* Extract to read:
________________________

Roles for which Companies are Hiring Seasonal Help in 2015
By region, the West has the largest percentage of employers planning to add seasonal staff. By company size, seasonal hiring is higher for businesses with 250 or fewer employees.
The National Retail Federation predicts that retailers this year will hire 700,000 to 750,000 workers to fill seasonal positions. Amazon, for example, is expected to hire 25 percent more workers this holiday season than it did last year, while Wal-Mart plans to hire 60,000 seasonal workers nationwide and Macy’s expects to hire 84,000 seasonal workers. Shipping companies are also expecting to hire seasonal workers nationwide. UPS anticipates hiring 90,000 to 95,000 seasonal workers, the U.S. Postal Service is hoping to hire 25,000 to 30,000 seasonal workers, and FedEx expects to add more than 55,000 seasonal positions countrywide.
A recent survey conducted by the Society for Human Resource Management (SHRM) revealed that benefits are playing an increasingly important role in organizational recruiting and retention efforts. Approximately 40 percent of respondents indicated that their companies relied on benefits packages to recruit workers with hard-to-find-skills. Additionally, 38 percent indicated that they have utilized benefits as an employee recruitment tool for jobs at all levels. Approximately one-third of respondents relied on employee benefits to retain employees.

________________________

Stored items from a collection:

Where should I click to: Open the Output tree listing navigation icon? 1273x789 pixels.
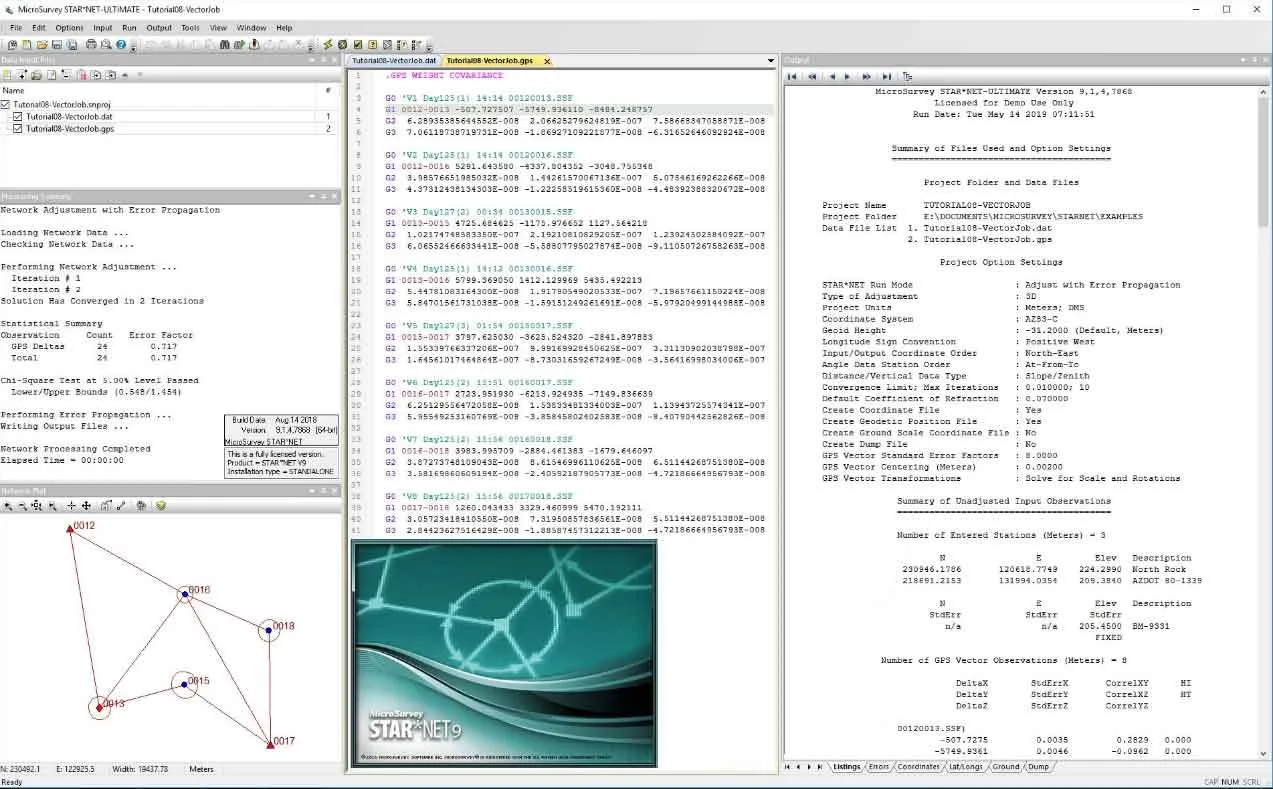click(907, 76)
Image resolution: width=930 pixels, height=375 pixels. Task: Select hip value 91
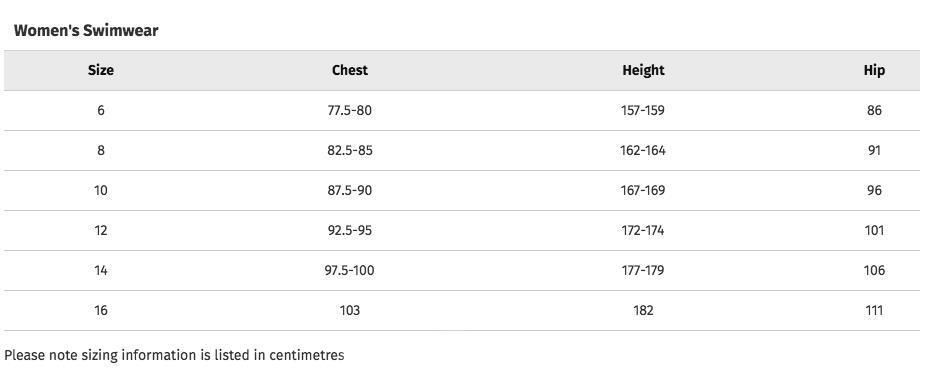[x=874, y=150]
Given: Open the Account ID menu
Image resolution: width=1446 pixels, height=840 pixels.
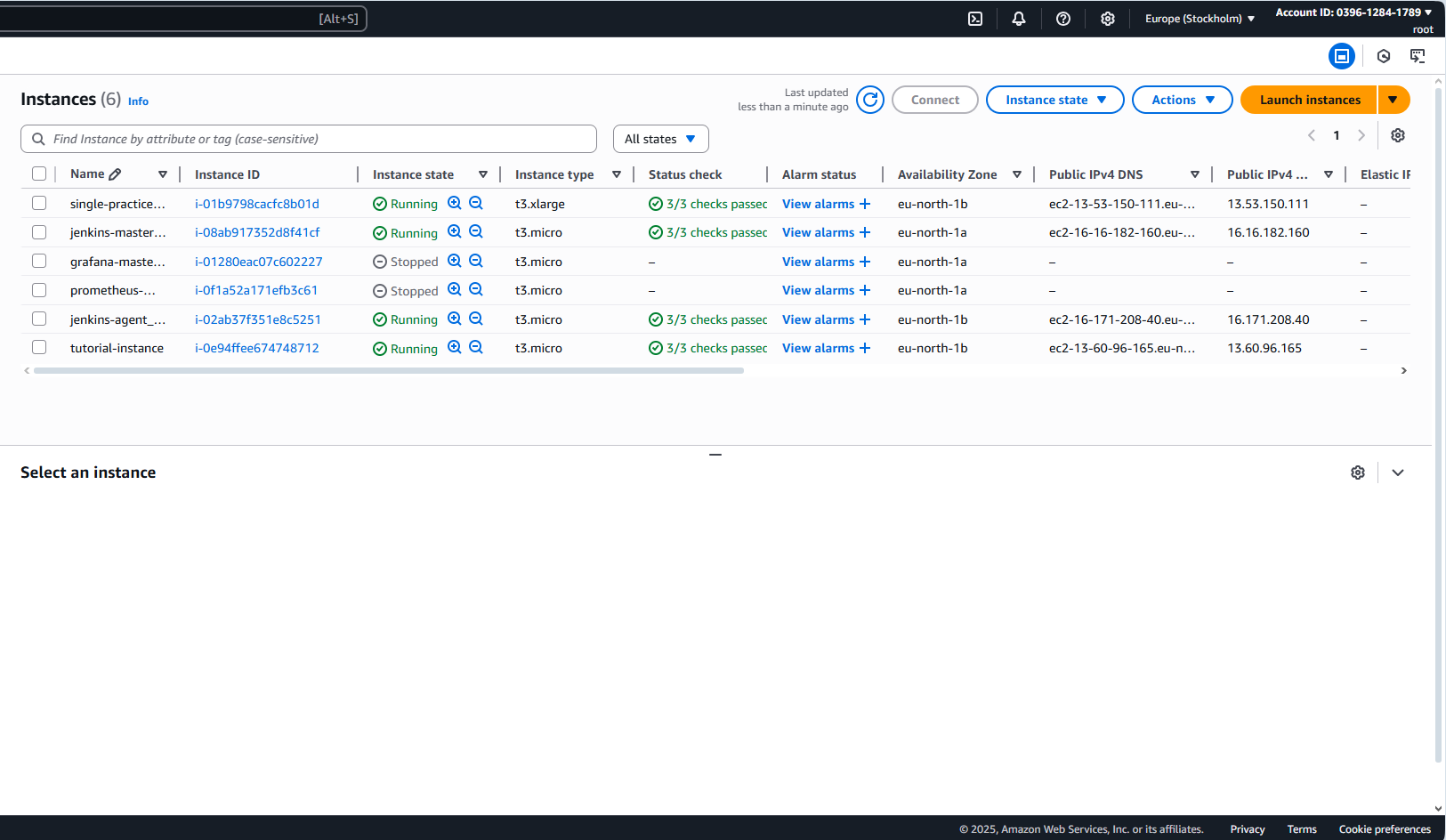Looking at the screenshot, I should tap(1353, 12).
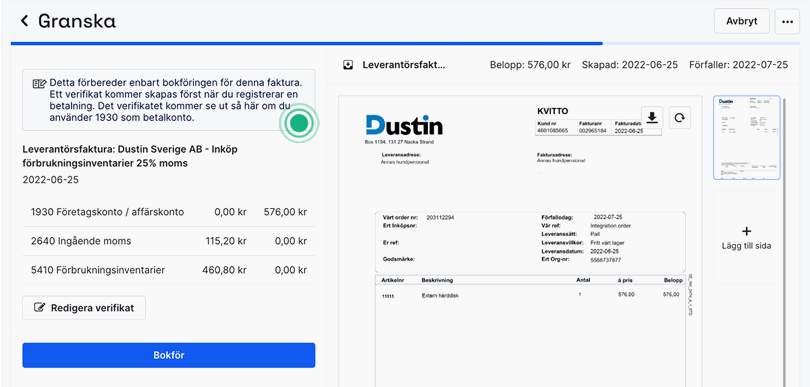
Task: Click the pencil icon on Redigera verifikat
Action: (x=39, y=308)
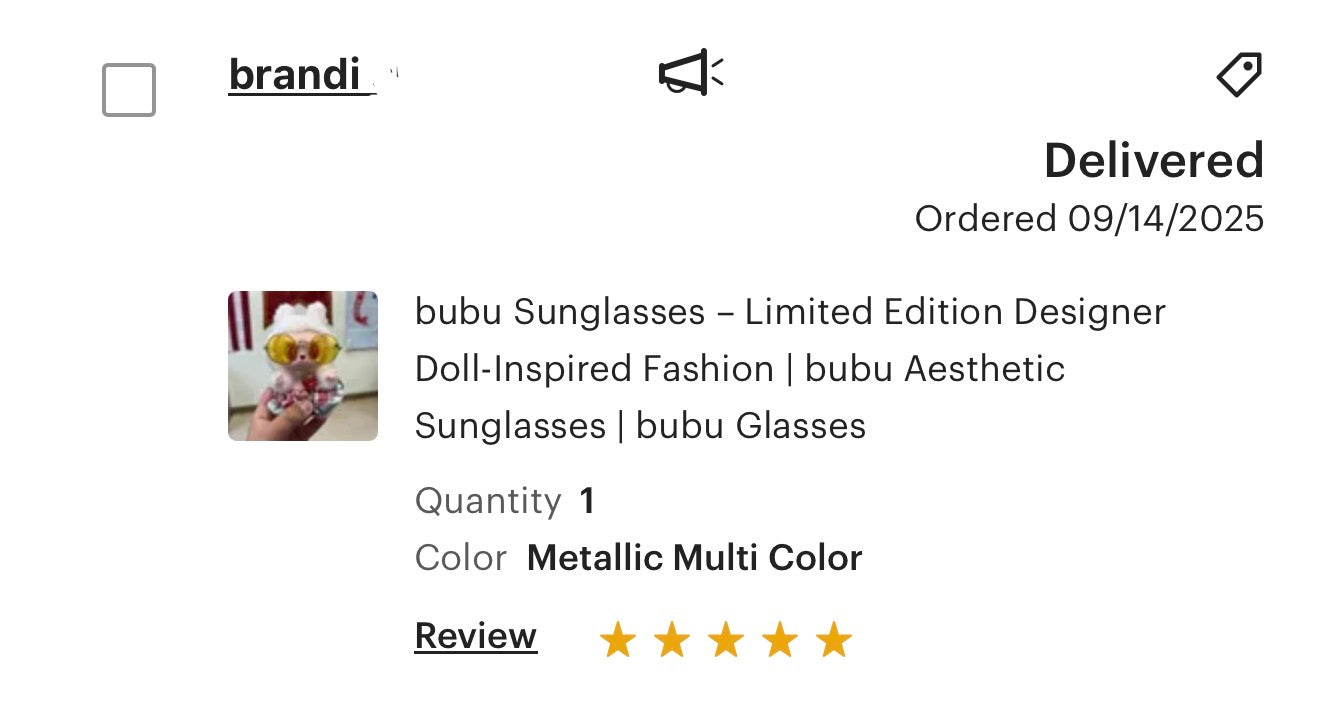1320x705 pixels.
Task: Select the fourth rating star
Action: tap(780, 637)
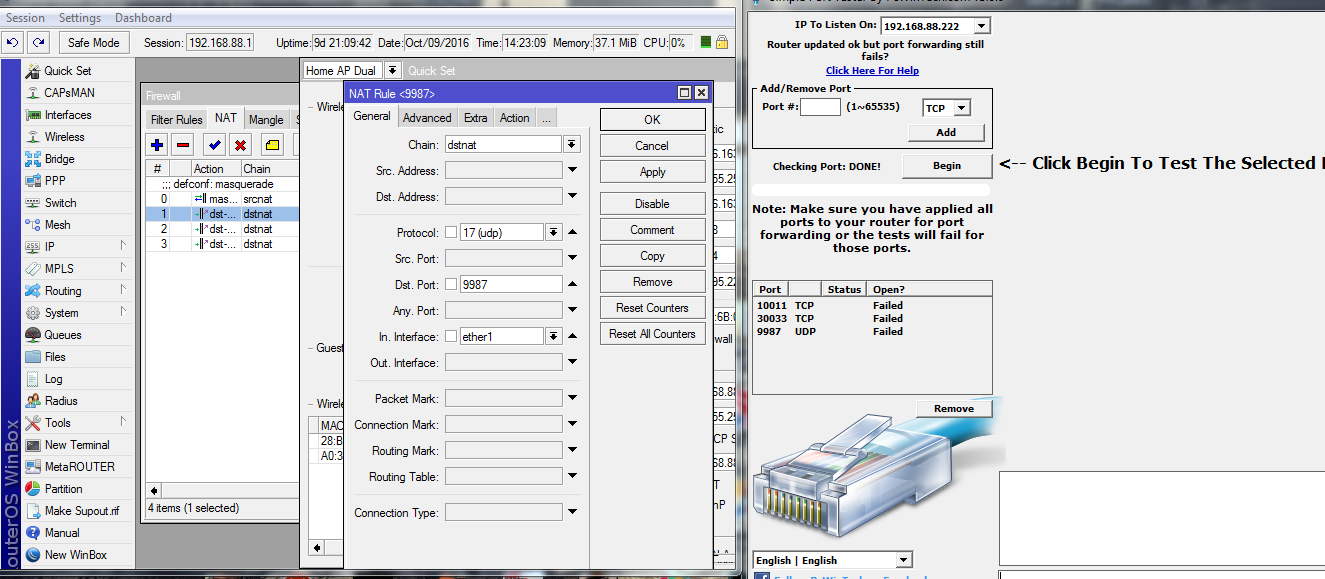Toggle the In. Interface invert checkbox
The width and height of the screenshot is (1325, 579).
point(451,337)
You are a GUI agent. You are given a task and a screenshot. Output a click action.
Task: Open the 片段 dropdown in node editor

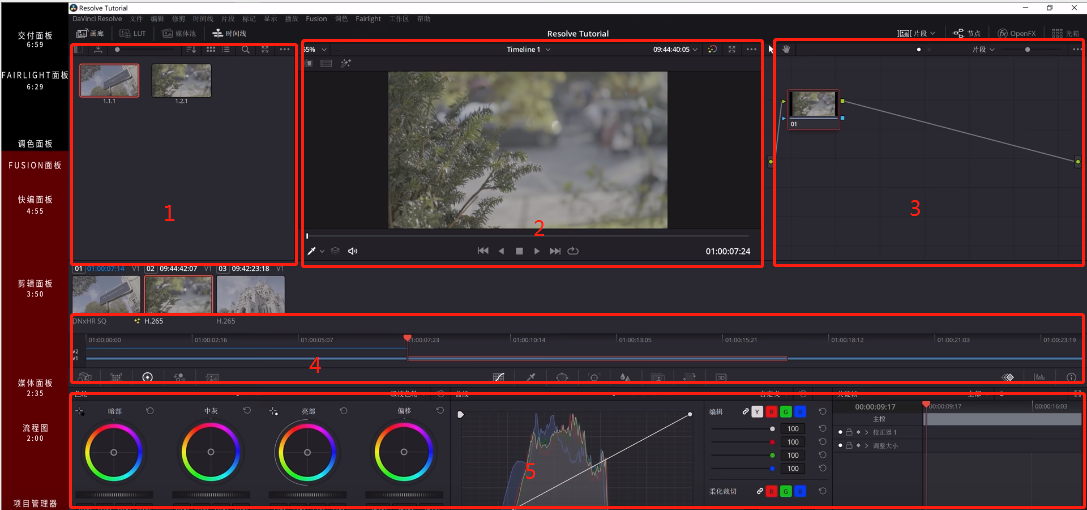[x=983, y=50]
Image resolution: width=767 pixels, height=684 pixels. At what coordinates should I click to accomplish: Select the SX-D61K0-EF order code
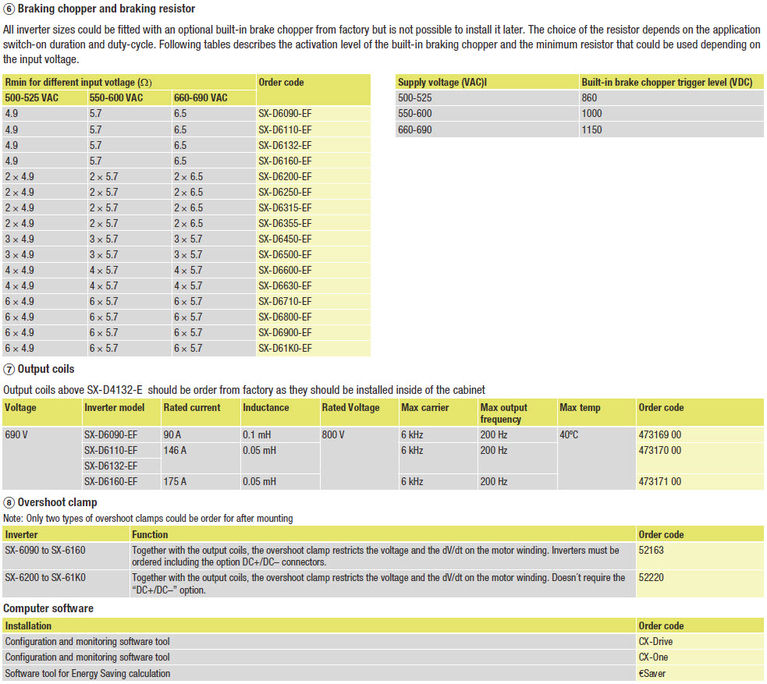point(285,348)
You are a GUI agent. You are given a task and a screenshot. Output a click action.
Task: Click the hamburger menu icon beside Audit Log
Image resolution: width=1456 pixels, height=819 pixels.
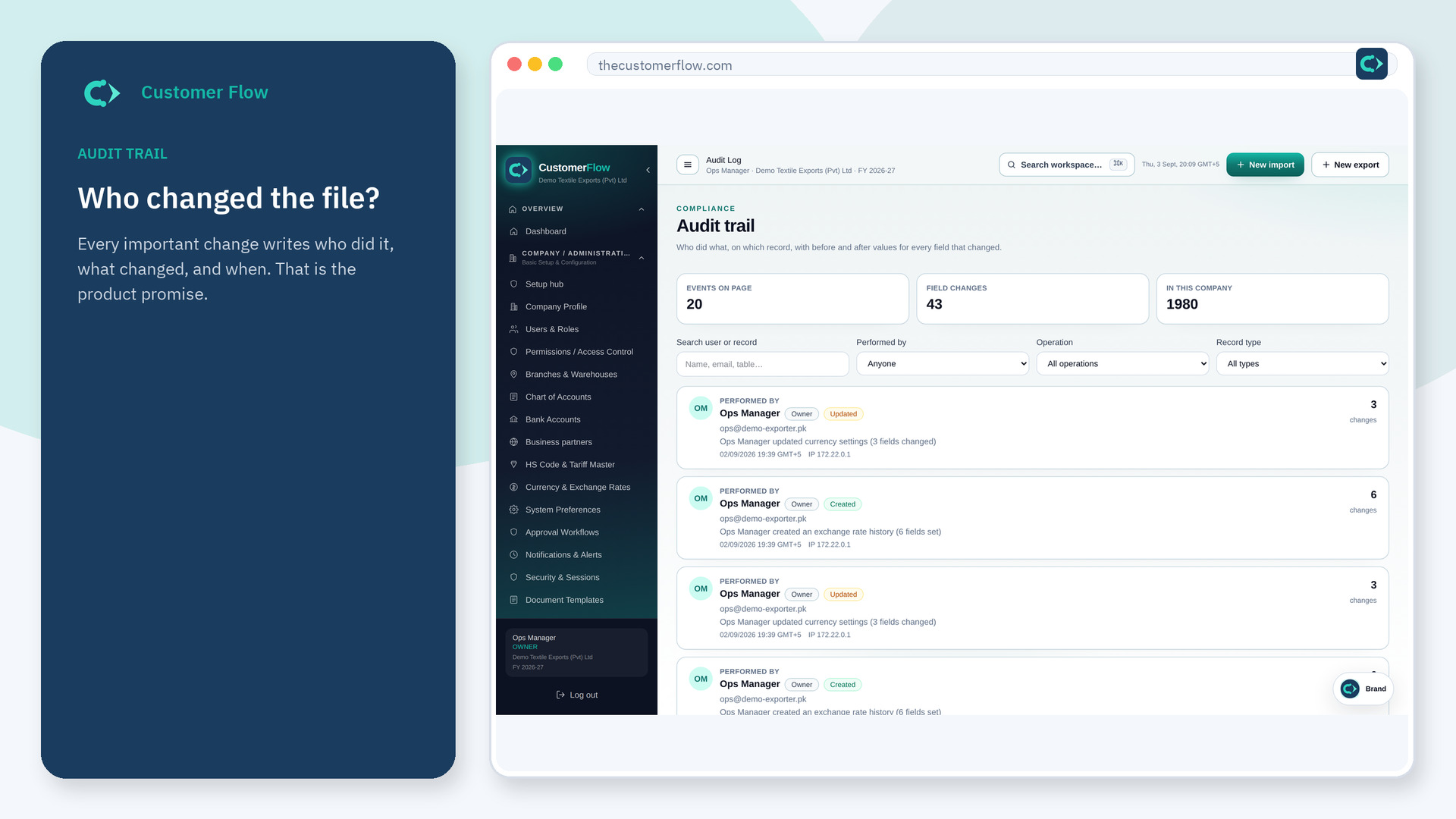coord(687,165)
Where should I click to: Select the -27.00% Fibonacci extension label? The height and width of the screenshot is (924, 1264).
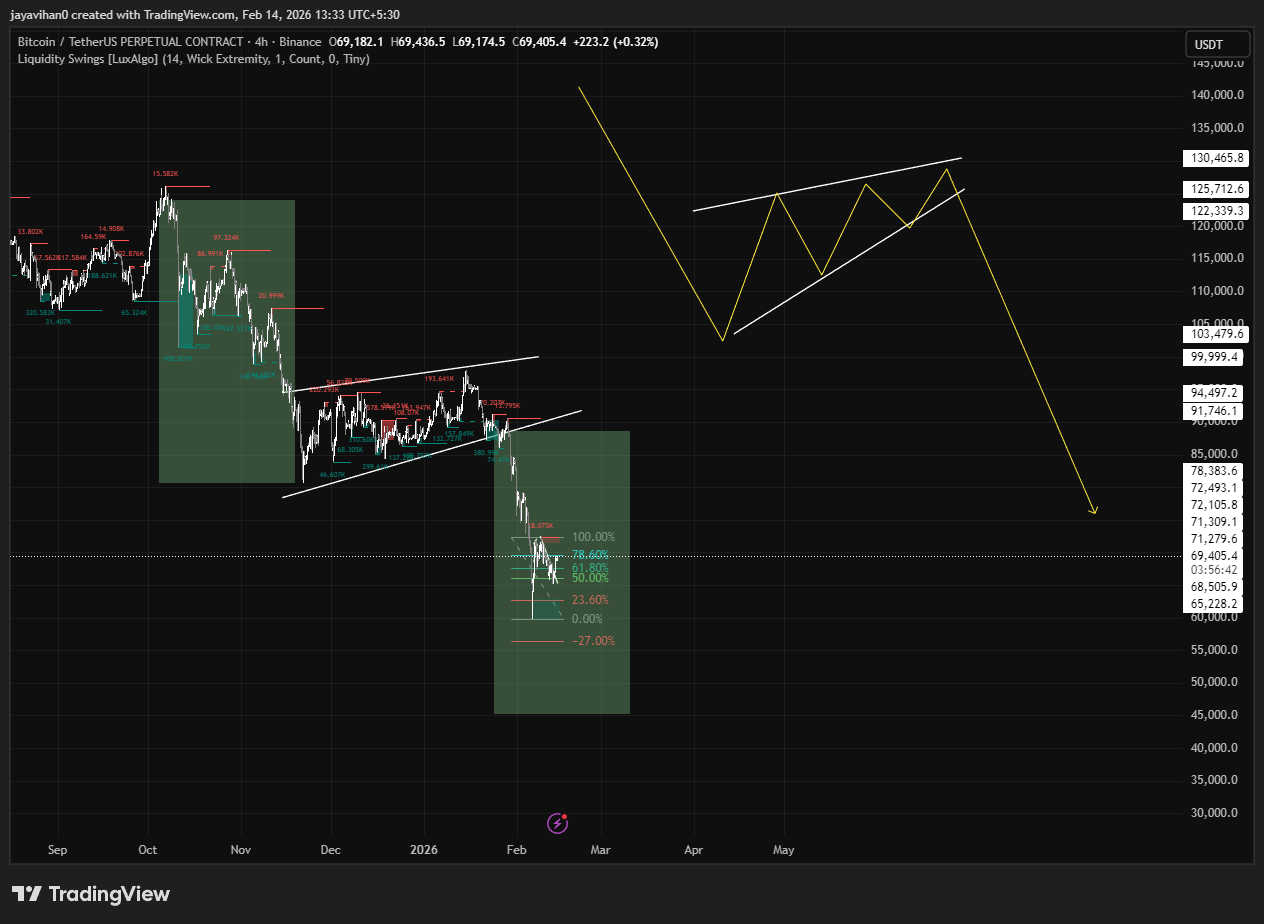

________________________

* Problems and tasks:
1. Answer these questions using the text on seasonal hiring:
(a) How many seasonal workers does Wal-Mart plan to hire?
(b) Which region has the largest percentage of employers planning to add seasonal staff?
(c) What share of SHRM survey respondents said their companies relied on benefits packages to recruit workers with hard-to-find skills?
2. Translate this sentence from the text on seasonal hiring into Spanish: "Shipping companies are also expecting to hire seasonal workers nationwide."
3. Extend the text on seasonal hiring, picking up right after its final sentence.

* Written answers:
1.
(a) 60,000 seasonal workers nationwide.
(b) The West.
(c) Approximately 40 percent.

2. Las empresas de envíos también esperan contratar trabajadores de temporada en todo el país.

3.
Among the benefits offered, 69 percent indicated that their benefits program includes some type of wellness initiatives, and 96 percent provide health insurance coverage with companies paying approximately 75 percent of the cost to employees on average. 48 percent reported that flexible work arrangement options are a benefit available to employees.
Salary Increases for 2015 Grads
According to a recent survey by the National Association of Colleges and Employers, the overall average salary for U.S. bachelor’s degree holders from the class of 2015 is 5.2 percent higher than the final salary reported for the class of 2014. The overall average salary for bachelor’s degree holders from the class of 2014 is $50,651.
Top 5 Average Median Salaries by Discipline for Class of 2015 Bachelor’s Degree Holders
Source: National Association of Colleges and Employers
High Demand for Talent in Healthcare and Retail Sectors
A report released recently by Hanover Research and iCIMS revealed that the healthcare and retail sectors have the highest demand for talent with 17 percent and 14 percent of all job postings. The hospitality and leisure industry had the highest talent surplus with twice the number of applicants than open positions. Meanwhile, the banking and securities industry had the highest success rate for connecting passive candidates to jobs with a 69 percent conversion rate. The industry receiving the most applications via mobile devices was the food and beverage industry, followed by the retail industry.
Top Industries with the Highest Concentration of Demand for Talent
Job Board Revenues
Recent analysis found that revenues at job boards were generally lower in the third quarter of 2015 compared to a year ago. The only exception was LinkedIn Corp.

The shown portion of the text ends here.